阪急交通社は5月15日、大阪に次ぐ2カ所目のクルーズサロンを都内に開設した。全国25支店でツアーの企画や販売を行うが、より高いスキルが求められる案件にサロンが対応し、底上げを図る。「顧客の知識レベルが上がり、対応力が求められている」(松田誠司代表取締役社長)。18年度から20億円増ペースで上積みし、20年度140億円を目指す。

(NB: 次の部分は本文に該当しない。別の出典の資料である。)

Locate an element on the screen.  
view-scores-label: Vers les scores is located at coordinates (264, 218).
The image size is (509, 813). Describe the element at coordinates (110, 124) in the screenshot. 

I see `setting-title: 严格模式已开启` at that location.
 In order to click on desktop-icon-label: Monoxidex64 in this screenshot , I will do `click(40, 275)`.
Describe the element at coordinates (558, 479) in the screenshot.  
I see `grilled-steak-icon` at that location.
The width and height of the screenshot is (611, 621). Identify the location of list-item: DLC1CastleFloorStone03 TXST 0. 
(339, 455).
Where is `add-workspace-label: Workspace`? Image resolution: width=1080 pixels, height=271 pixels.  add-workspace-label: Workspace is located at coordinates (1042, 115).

HISはクルーズプラネットとベストワンドットコムの3社合同で20年ゴールデンウイークにMSCベリッシマをチャーターする。系列企業以外と組むのは初めて。目標の4000人をクルーズ専売の2社と売り切る。同社は昨年からクルーズに本腰を入れ、19年は売上高と送客数で50~60%増を目標に掲げる。「航空座席が取りづらい桜の時期など繁忙期に積極的に商品を投入したい」(中森達也取締役専務執行役員)。子会社のクルーズプラネットは今後の外国船の日本発着コース増も見据え、日本発着ツアーセンターを拡張。情報を集約し、専任スタッフが相談に当たる。
ただ、課題は予約の早期化だ。日本市場は予約が遅く、客室確保の厳しさが増している。ベストワンは「供給を増やすためにもチャーターが必要」(澤田秀太代表取締役社長)との考え。阪急は商品投入時期を昨年より4カ月早めて対応する。